Interrogado sobre como se pode pensar em recuperação económica com um défice de oito por cento, o chefe de Estado manifestou-se confiante quanto à concretização desse ‘imperativo’.
«Eu penso que apesar do problema que acabou de referir será possível mobilizar os cidadãos para a recuperação económica», sustentou, enfatizando a necessidade de Portugal conseguir recuperar.
«Temos de conseguir a recuperação económica, porque é sabido que uma das condições para criar emprego é o crescimento económico, geralmente entre um e dois por cento», adiantou Cavaco Silva, que falava aos jornalistas em São João da Madeira, no final de uma visita ao Centro de Formação Profissional da Indústria do Calçado, realizada no âmbito da primeira jornada do Roteiro das Comunidades Locais Inovadoras.
Desta forma, acrescentou o chefe de Estado, é imperativa uma «mobilização geral no país» para a recuperação económica e uma «aposta forte na inovação», já que a recuperação faz-se em boa parte através do aumento das exportações.
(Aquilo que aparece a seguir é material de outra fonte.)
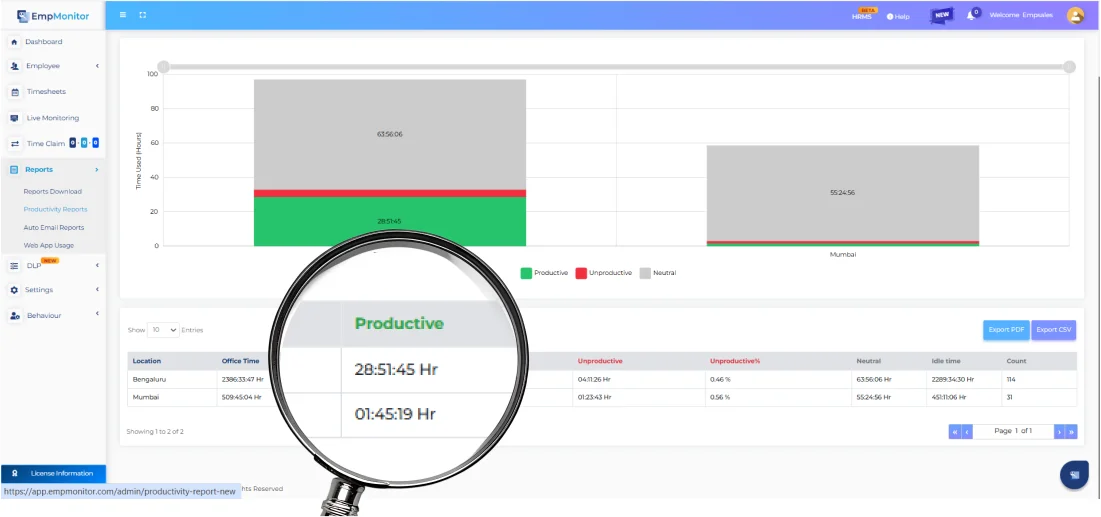This screenshot has width=1101, height=517.
Task: Expand the Settings sidebar menu
Action: point(54,290)
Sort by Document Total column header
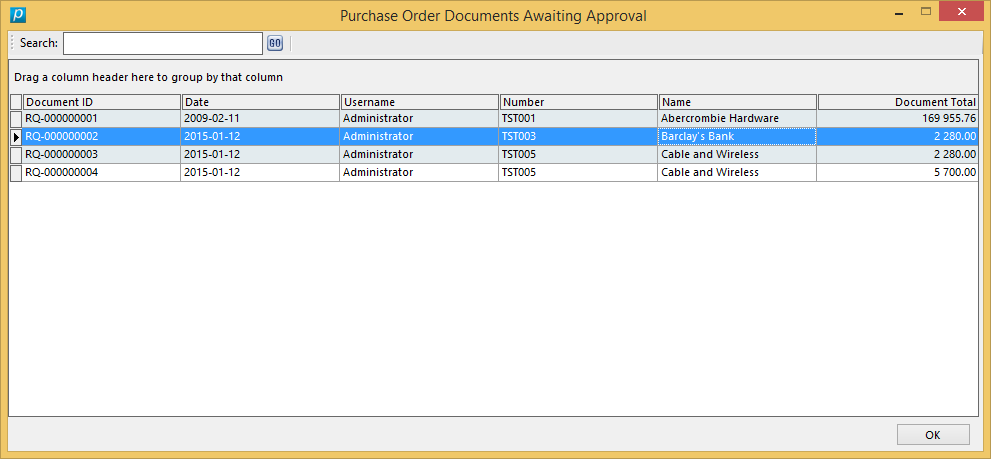Image resolution: width=991 pixels, height=459 pixels. (897, 102)
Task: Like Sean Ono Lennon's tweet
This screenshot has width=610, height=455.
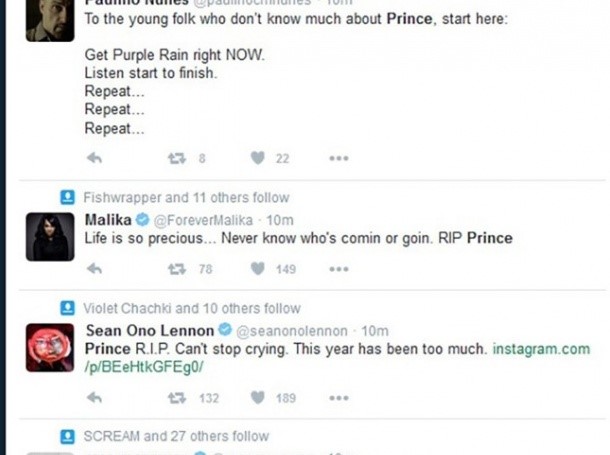Action: coord(257,397)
«Temos que ser produtivos e competitivos», insistiu, considerando que o contributo para esse desígnio pode ser dado não só pelas grandes metrópoles, mas também pelas comunidades locais.
«Eu acredito que muita da ajuda pode vir das comunidades locais. O poder local pode desempenhar aí um papel, uma identificação de recursos próprios que podem não estar eventualmente bem utilizados», declarou.